THE TASK
Write out, without any change, the lines in the material below that run from the line with "You are a computer-use agent." through the line with "Instruction: Maximize the", both included.

GIVEN RECORDS
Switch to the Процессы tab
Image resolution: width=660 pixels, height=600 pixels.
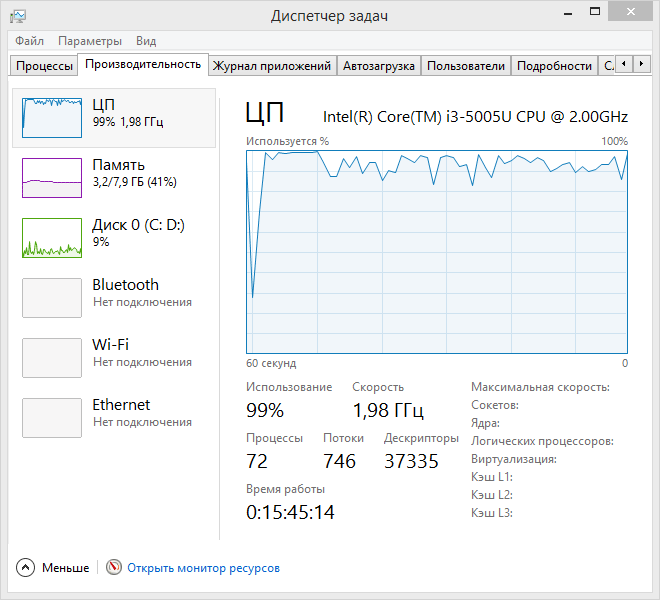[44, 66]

---

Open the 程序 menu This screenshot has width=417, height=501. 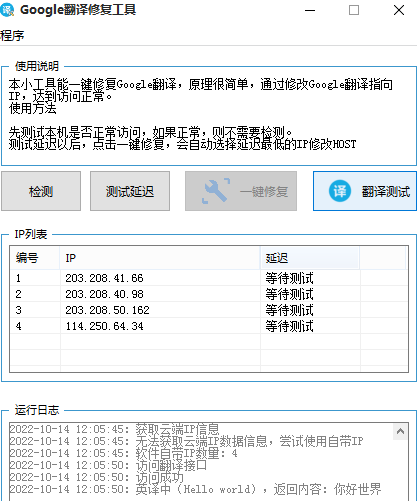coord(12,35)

* * *

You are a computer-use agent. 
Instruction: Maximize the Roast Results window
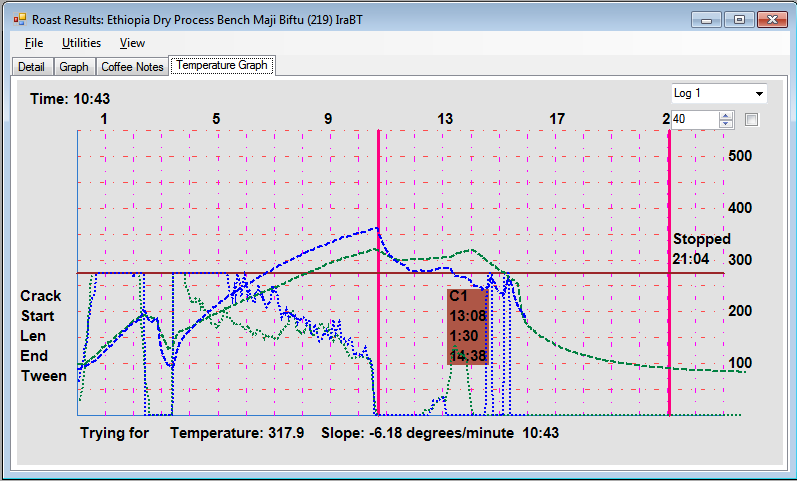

EXERCISE RESPONSE
You are a computer-use agent. 
Instruction: Maximize the Roast Results window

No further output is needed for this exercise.